Troubleshooting
Errors
You may encounter errors while using the ZerNet client. Below are some common errors and their solutions:
Can't connect to Docker API, please ensure Docker is running and you have sufficient permissions
The ZerNet client cannot connect to your Docker socket. This could be because:
- The ZerNet client program lacks permissions
- The user running ZerNet isn't part of the
dockeruser group - The ZerNet client has not been started with
sudo
It could also indicate that /var/run/docker.sock does not exist due to Docker not being started or
installed correctly. Review the installation instructions for your operating system.
Can't start NVIDIA container, please ensure nvidia-ctk is installed
ZerNet cannot start a Docker container using the NVIDIA Container Toolkit. Please make sure you followed the installation instructions for your operating system, and make sure you can run this command successfully:
sudo docker run --rm --runtime=nvidia --gpus all ubuntu nvidia-smi
Can't start NVIDIA container, driver/library version mismatch
This error is caused by a mismatch between usermode tools and the NVIDIA drivers. You may see the same issue if you run:
sudo docker run --rm --runtime=nvidia --gpus all ubuntu nvidia-smi
This error usually happens because of unattended package upgrades that have upgraded certain NVIDIA packages, but the old NVIDIA drivers are still being loaded.
On Ubuntu and Debian, you can prevent this by pinning the NVIDIA packages to specific versions that are compatible with your driver version.
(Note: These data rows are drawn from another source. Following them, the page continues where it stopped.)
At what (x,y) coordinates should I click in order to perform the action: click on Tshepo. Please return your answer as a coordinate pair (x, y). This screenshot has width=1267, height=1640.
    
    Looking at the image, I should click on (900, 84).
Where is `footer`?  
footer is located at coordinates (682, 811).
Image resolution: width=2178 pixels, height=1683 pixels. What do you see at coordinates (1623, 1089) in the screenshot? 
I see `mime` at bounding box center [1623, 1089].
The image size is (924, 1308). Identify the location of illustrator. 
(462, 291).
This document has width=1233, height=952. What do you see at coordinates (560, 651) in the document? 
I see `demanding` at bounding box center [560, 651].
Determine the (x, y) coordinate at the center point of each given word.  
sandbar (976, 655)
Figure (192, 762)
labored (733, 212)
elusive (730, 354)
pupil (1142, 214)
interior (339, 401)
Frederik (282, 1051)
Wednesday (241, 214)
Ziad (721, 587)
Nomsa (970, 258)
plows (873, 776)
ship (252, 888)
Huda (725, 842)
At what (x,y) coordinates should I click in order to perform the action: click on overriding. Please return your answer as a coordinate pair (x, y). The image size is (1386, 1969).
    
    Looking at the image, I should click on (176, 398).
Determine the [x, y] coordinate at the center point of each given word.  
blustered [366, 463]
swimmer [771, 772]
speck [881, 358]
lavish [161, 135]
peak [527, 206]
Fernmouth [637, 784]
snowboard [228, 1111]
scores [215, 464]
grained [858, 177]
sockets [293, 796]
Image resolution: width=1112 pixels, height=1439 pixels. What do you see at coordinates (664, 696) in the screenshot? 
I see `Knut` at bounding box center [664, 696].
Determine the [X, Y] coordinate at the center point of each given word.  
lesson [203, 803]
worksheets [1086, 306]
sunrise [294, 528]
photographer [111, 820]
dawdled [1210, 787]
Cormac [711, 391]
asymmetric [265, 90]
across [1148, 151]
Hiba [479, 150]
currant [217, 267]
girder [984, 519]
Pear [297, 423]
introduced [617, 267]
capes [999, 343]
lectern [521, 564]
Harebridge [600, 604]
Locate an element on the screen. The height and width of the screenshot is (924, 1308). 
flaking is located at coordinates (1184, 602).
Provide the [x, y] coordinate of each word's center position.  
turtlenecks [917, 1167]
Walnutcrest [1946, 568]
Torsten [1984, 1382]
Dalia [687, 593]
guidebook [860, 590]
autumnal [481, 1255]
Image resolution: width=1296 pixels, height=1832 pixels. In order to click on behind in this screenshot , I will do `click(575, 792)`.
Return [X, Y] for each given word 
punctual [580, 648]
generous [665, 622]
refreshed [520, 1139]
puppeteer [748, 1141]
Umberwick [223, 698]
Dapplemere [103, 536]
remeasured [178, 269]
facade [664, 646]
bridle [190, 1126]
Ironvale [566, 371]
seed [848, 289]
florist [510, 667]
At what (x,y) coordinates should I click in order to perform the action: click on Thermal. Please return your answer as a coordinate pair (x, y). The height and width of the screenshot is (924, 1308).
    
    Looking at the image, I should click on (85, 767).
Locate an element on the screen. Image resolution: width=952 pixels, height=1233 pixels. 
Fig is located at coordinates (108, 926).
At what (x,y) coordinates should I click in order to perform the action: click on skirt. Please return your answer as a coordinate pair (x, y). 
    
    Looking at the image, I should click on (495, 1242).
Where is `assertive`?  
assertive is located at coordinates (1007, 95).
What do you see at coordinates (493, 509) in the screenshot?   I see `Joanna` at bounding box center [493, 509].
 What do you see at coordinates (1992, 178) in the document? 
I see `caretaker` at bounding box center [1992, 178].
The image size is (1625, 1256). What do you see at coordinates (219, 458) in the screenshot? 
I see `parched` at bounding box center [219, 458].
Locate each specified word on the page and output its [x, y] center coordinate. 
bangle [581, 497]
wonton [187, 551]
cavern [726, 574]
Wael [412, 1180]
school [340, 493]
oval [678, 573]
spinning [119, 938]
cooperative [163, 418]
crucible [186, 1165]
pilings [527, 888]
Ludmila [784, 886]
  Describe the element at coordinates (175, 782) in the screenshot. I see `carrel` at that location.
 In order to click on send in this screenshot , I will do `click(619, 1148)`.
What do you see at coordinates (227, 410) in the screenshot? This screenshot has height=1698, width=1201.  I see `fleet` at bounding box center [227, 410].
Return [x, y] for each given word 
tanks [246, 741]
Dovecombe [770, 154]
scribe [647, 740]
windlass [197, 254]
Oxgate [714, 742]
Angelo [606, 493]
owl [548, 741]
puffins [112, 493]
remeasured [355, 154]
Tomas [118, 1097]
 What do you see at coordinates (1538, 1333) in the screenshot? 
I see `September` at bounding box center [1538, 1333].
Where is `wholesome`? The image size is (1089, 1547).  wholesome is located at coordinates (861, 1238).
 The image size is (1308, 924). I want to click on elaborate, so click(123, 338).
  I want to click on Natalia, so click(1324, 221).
Unknown error running NVIDIA container, please check your configuration
An error that ZerNet does not recognize has occurred. Review the output of this command to see what might be causing the issue:
sudo docker run --rm --runtime=nvidia --gpus all ubuntu nvidia-smi
Node not registered, please register it
You must register your Node with --register. Review the Register a Node guide for instructions on how to register your Node.
Lockfile error
error: unable to open lock file: Permission denied
terminate called after throwing an instance of 'std::runtime_error'
what(): unable to open lock file.
Aborted
This can happen after a bad exit if you then try to run ZerNet as a user with less permissions than the initial execution. For example:
- ZerNet is started with
sudo - ZerNet has a bad exit
- ZerNet is started again without
sudo
To fix this, start the ZerNet client with sudo again.